College graduation season is over. Our nation's leaders have given commencement speeches full of wisdom about obligations to family, community, country and self. But few addressed another kind of obligation likely to shape their audiences' lives for years, even decades to come: the $18 billion in student loan debt carried by the new crop of graduates.
Two-thirds of seniors now have student loan debt when they graduate, most from public universities. Average debt for graduating seniors has climbed by nearly 60 percent in just a decade, after accounting for inflation. On Saturday, interest rates on federal student loans will jump to the highest rate in six years, adding to student debt burdens and prompting many to extend their repayment period to 20 or more years.
To new graduates, I offer two pieces of advice:
First, notify your lenders every time you change your address. It's a simple step that can prevent hefty and rapidly applied late fees as well as far more serious consequences down the line.
Second, if you're having trouble making your loan payments - because of unexpectedly low earnings or a family health crisis, for example - don't ignore the problem. Contact the lenders immediately and ask about your options.
They may offer "forbearance": a temporary period when you don't have to make payments but interest charges keep piling on. It beats defaulting, which wrecks your credit rating and can leave you in deep debt for life.
But before you consider forbearance, ask if you can get interest relief because of "economic hardship" (use those exact words) or unemployment. The process for getting this kind of help is complicated and time-consuming for lenders as well as borrowers, which is why you may have to raise the topic yourself. But the benefits can be significant if you qualify.
The catch? Few graduates who are legitimately struggling to make their next student loan payment qualify for the help they need, when they need it. The rules that are supposed to protect borrowers from punitive repayment requirements are broken. That's why an unprecedented coalition of loan industry, student, parent and higher-education organizations has asked the U.S. Education Department to fix them.
Education Secretary Margaret Spellings has the power to make practical changes immediately to make student debt more manageable despite rising interest rates.
These changes would cap student loan payments at less than 10 percent of income for most graduates and never more than 15 percent. They would reduce red tape by letting borrowers apply for interest relief electronically. They would give responsible borrowers who make regular payments for 20 years the chance to have their remaining debt (usually accumulated interest) canceled.
Student loans help millions of Americans go to college and become part of the educated work force our country needs. The loans allow students to do the right thing: focus on their studies rather than working too much, and complete their degrees on time.
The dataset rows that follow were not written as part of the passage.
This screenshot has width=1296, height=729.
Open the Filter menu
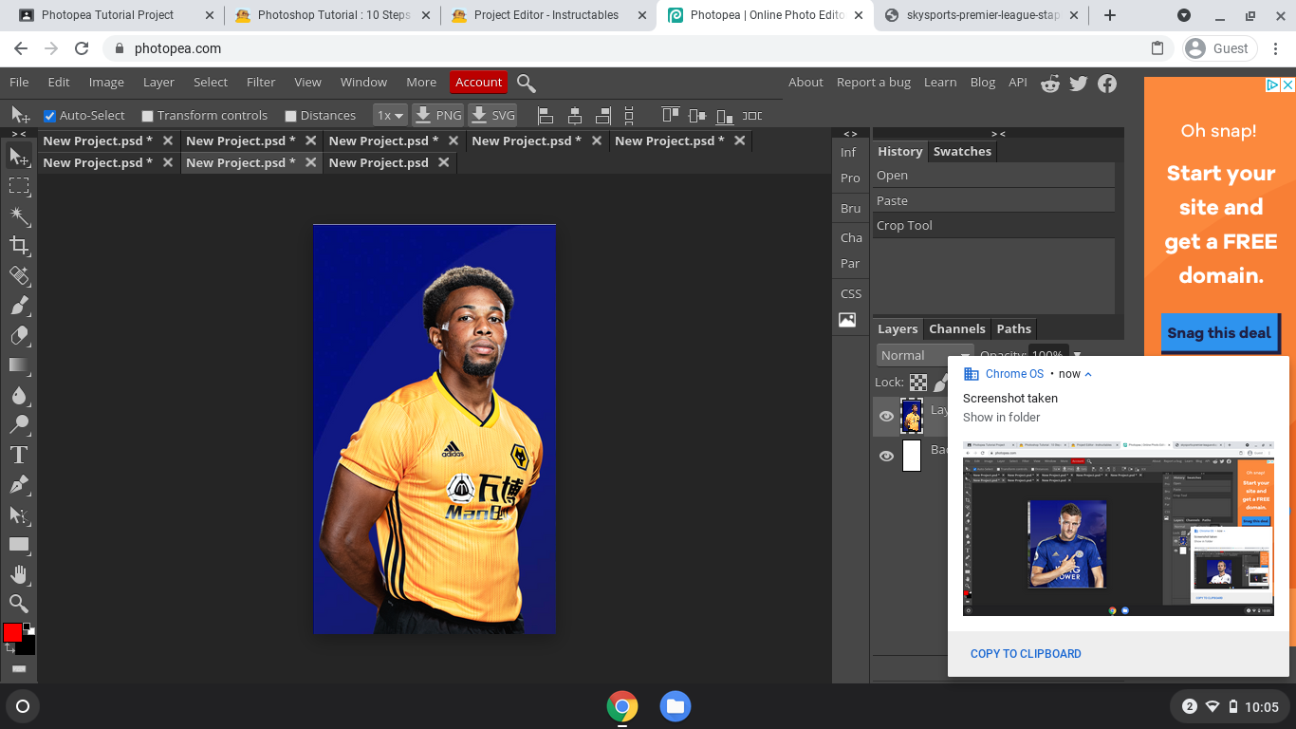click(261, 83)

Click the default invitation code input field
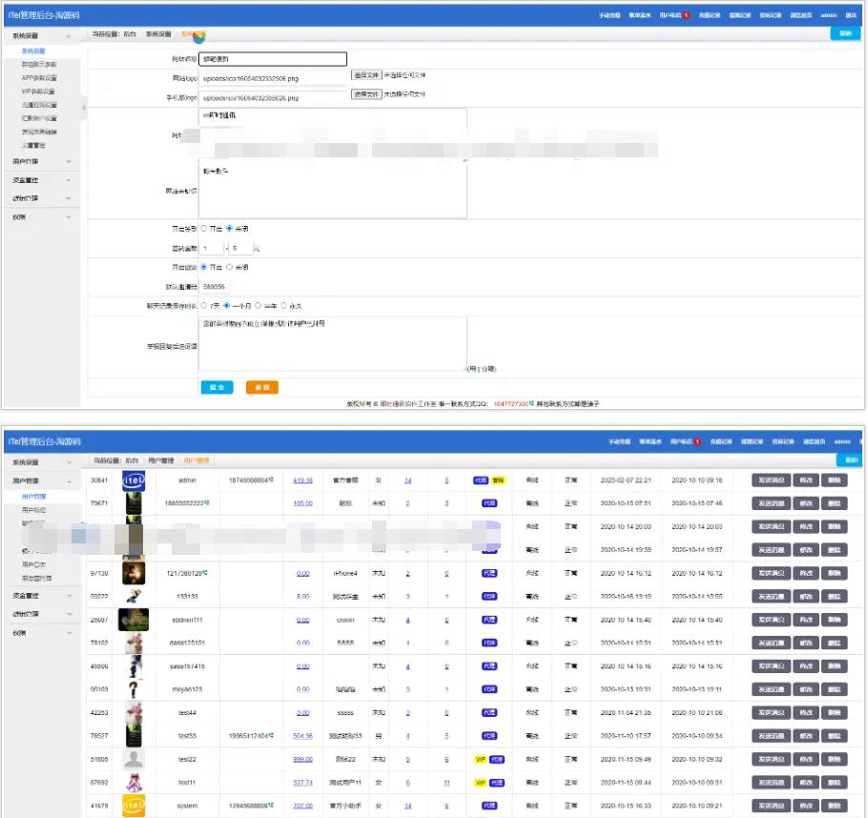(216, 286)
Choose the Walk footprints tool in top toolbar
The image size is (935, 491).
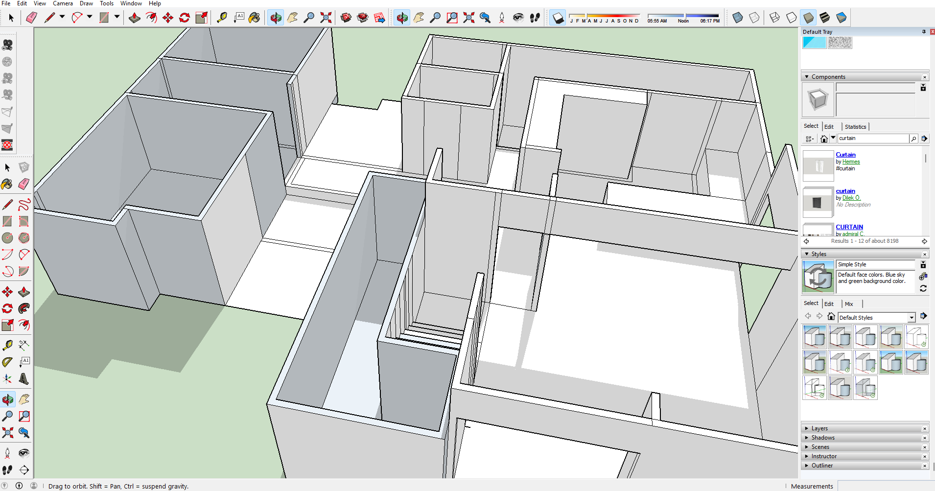click(535, 18)
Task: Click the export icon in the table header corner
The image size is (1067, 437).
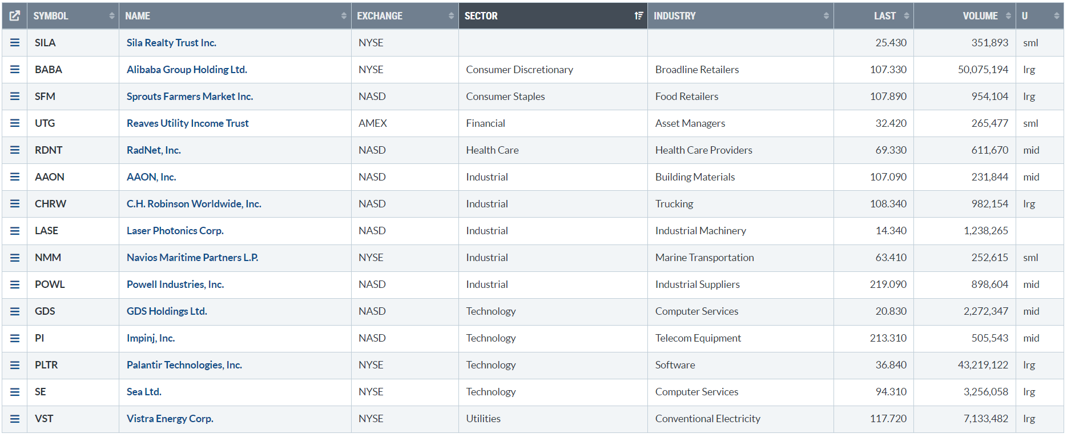Action: pos(15,16)
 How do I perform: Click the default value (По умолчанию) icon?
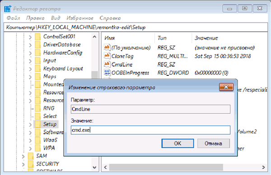click(107, 47)
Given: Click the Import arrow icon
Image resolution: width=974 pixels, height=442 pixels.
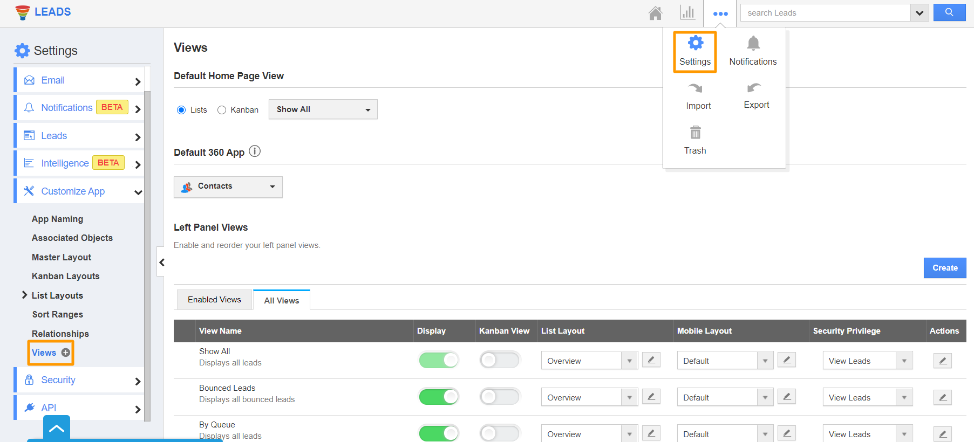Looking at the screenshot, I should pyautogui.click(x=696, y=88).
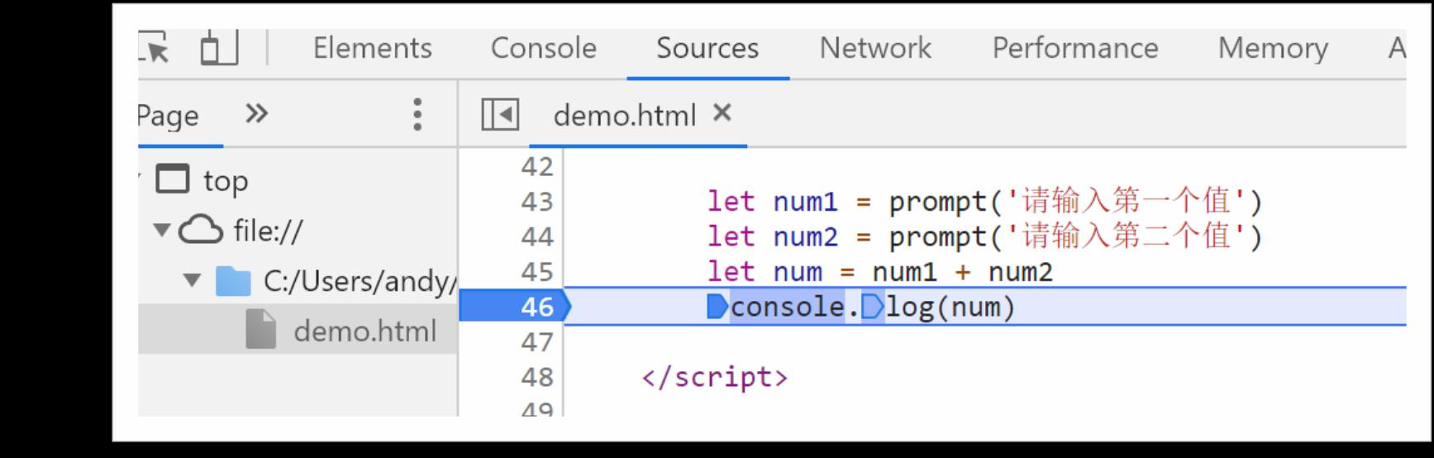Collapse the file:// tree node
Screen dimensions: 1434x458
(161, 230)
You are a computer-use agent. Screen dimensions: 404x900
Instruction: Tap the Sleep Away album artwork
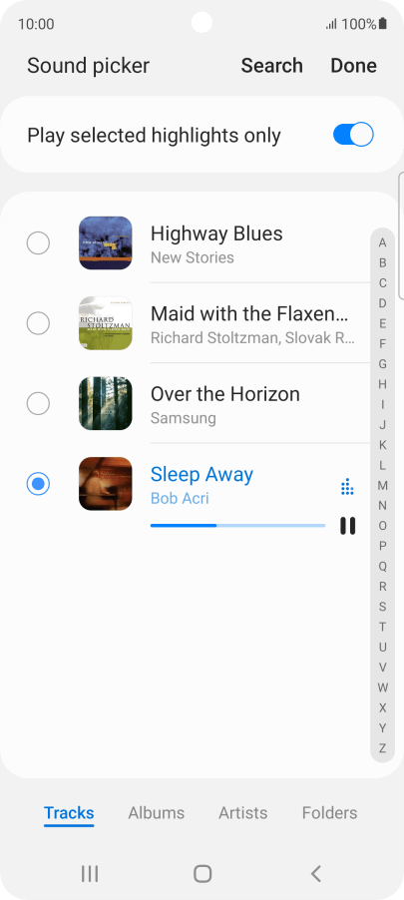pyautogui.click(x=105, y=484)
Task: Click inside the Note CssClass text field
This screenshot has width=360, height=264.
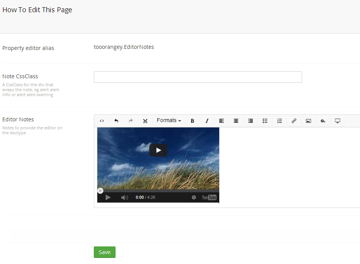Action: (198, 77)
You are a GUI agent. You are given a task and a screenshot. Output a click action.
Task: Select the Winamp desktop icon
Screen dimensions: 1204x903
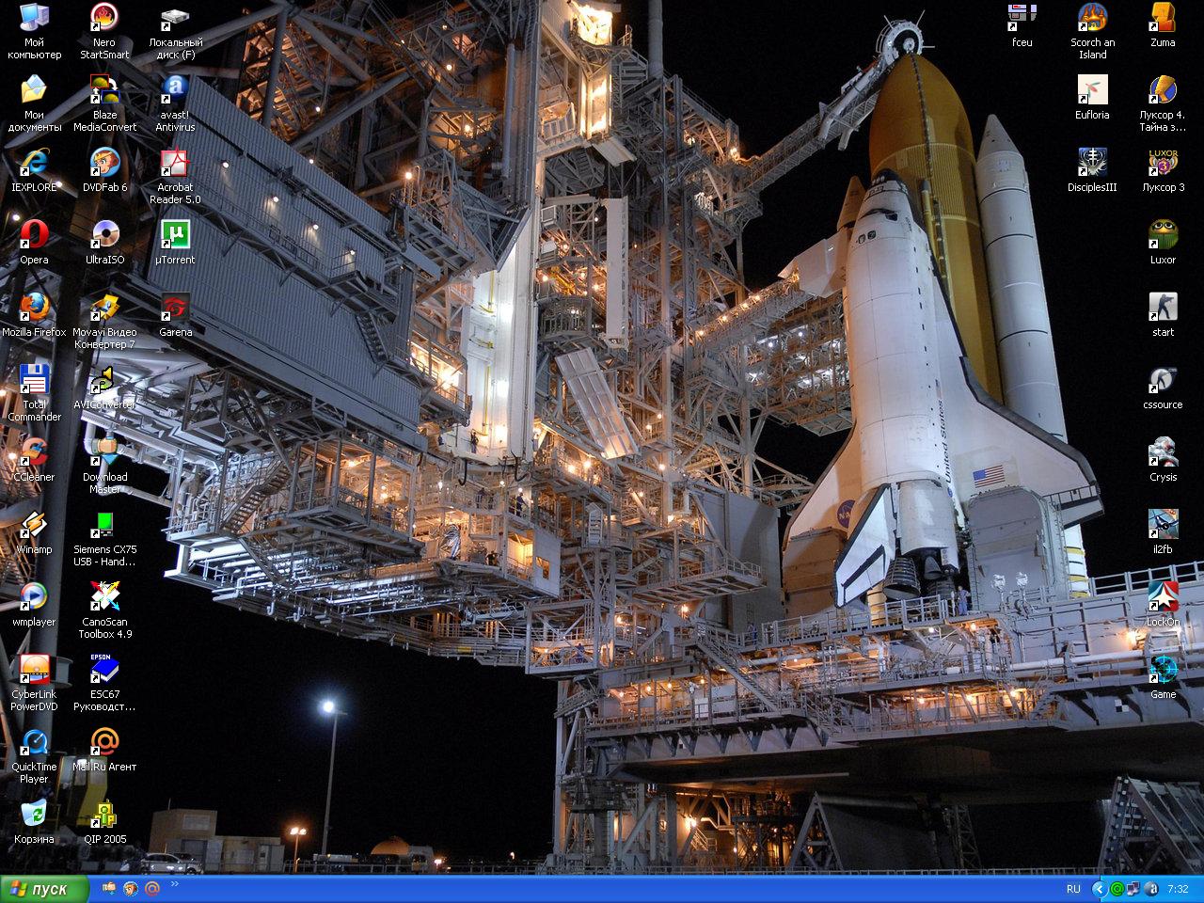pyautogui.click(x=34, y=525)
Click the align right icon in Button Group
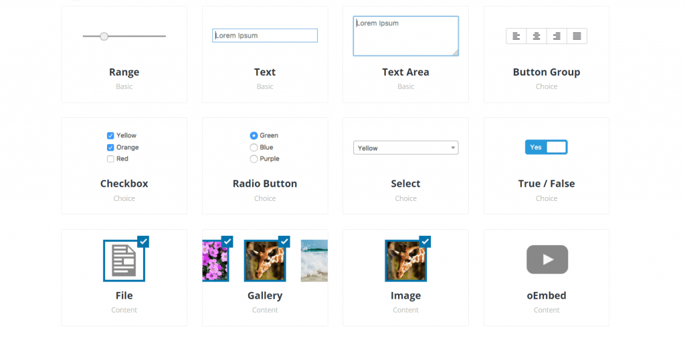Viewport: 685px width, 341px height. (x=557, y=36)
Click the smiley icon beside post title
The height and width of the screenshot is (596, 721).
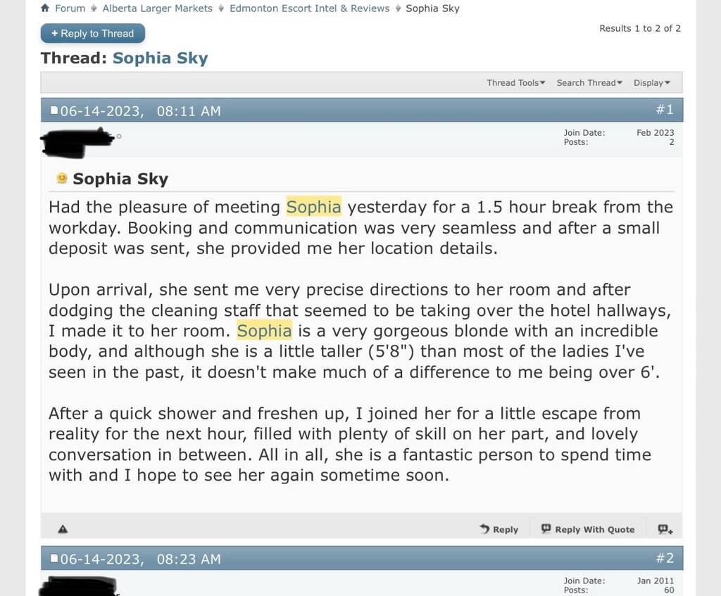[x=62, y=179]
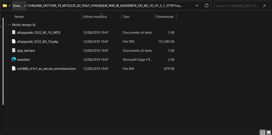Click the CS462406 folder breadcrumb
Screen dimensions: 272x135
click(x=105, y=6)
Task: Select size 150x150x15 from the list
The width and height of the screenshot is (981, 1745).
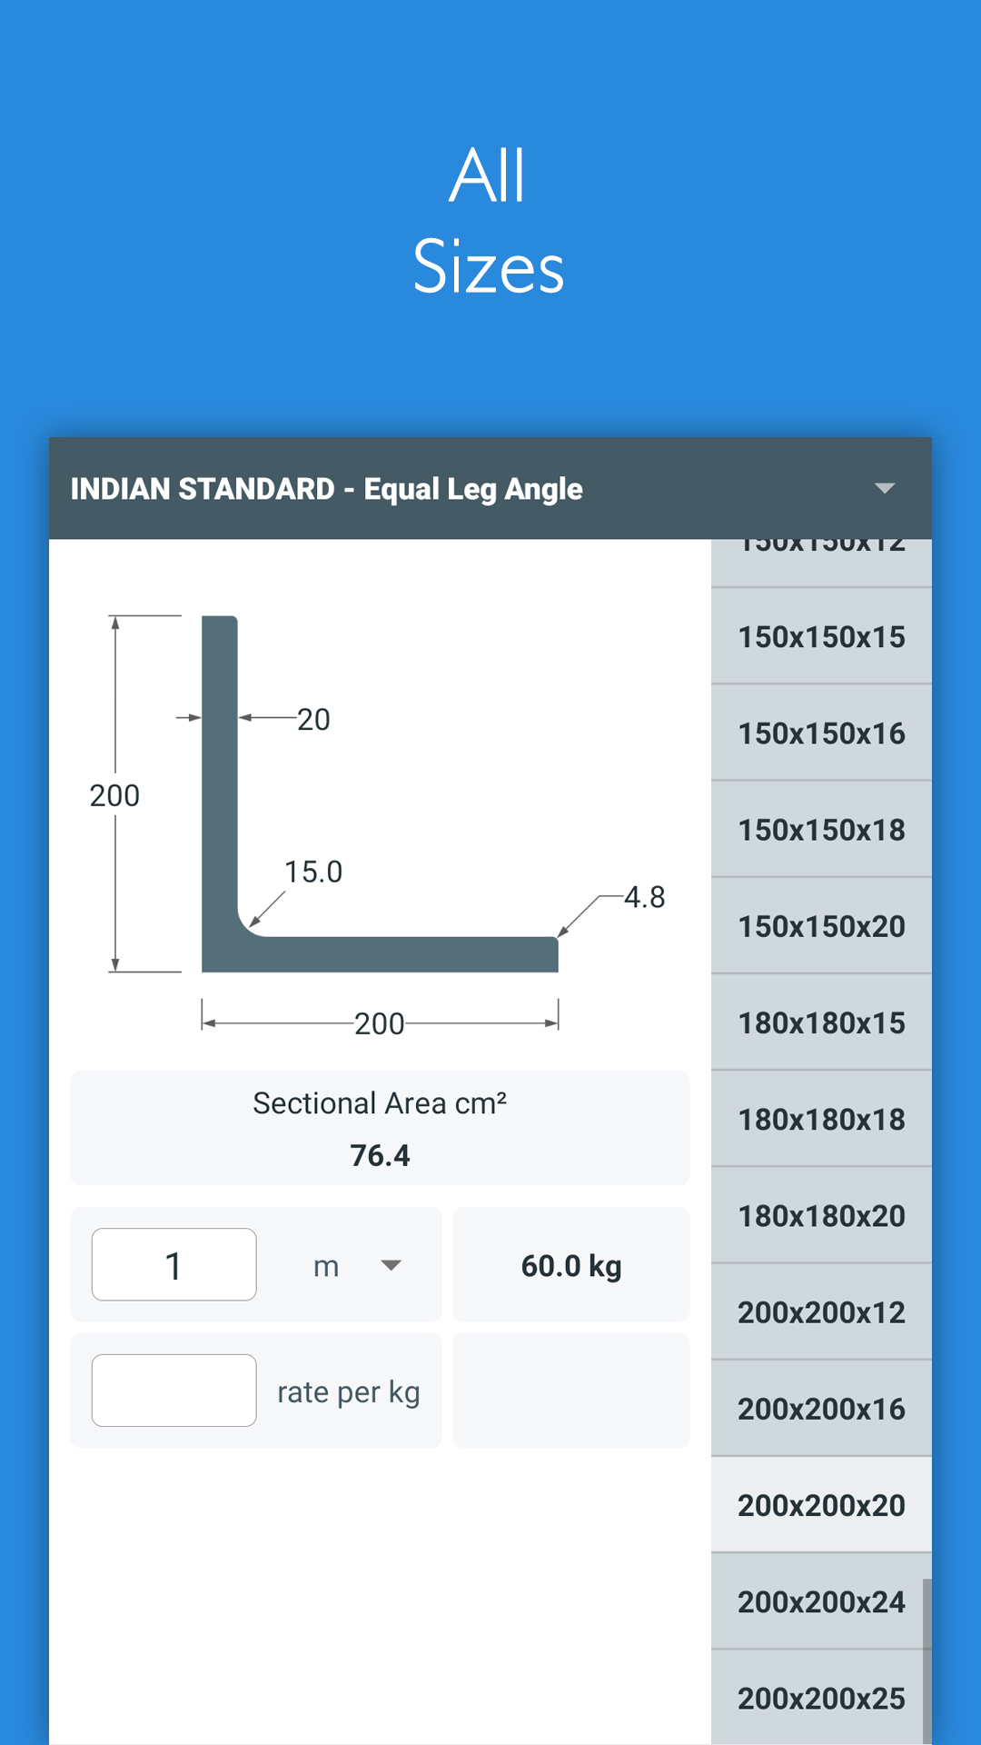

But those same loans can put students and their parents at serious financial risk, because the way the system works now, the payments borrowers are required to make have little or nothing to do with what they and their families can afford.
According to a survey commissioned by our Project on Student Debt, Americans see paying off student loans as a serious problem for both middle-class and low-income families. They believe government should be doing more to help, and they want to make loan payments more manageable. The national survey found that 66 percent say affording college is more difficult now, and 70 percent expect it to be even harder in the future.
One of the best gifts the Bush administration could give America's graduates would be to fix the broken student loan repayment rules so that tomorrow's graduates can look forward to a future that's not defined by student debt.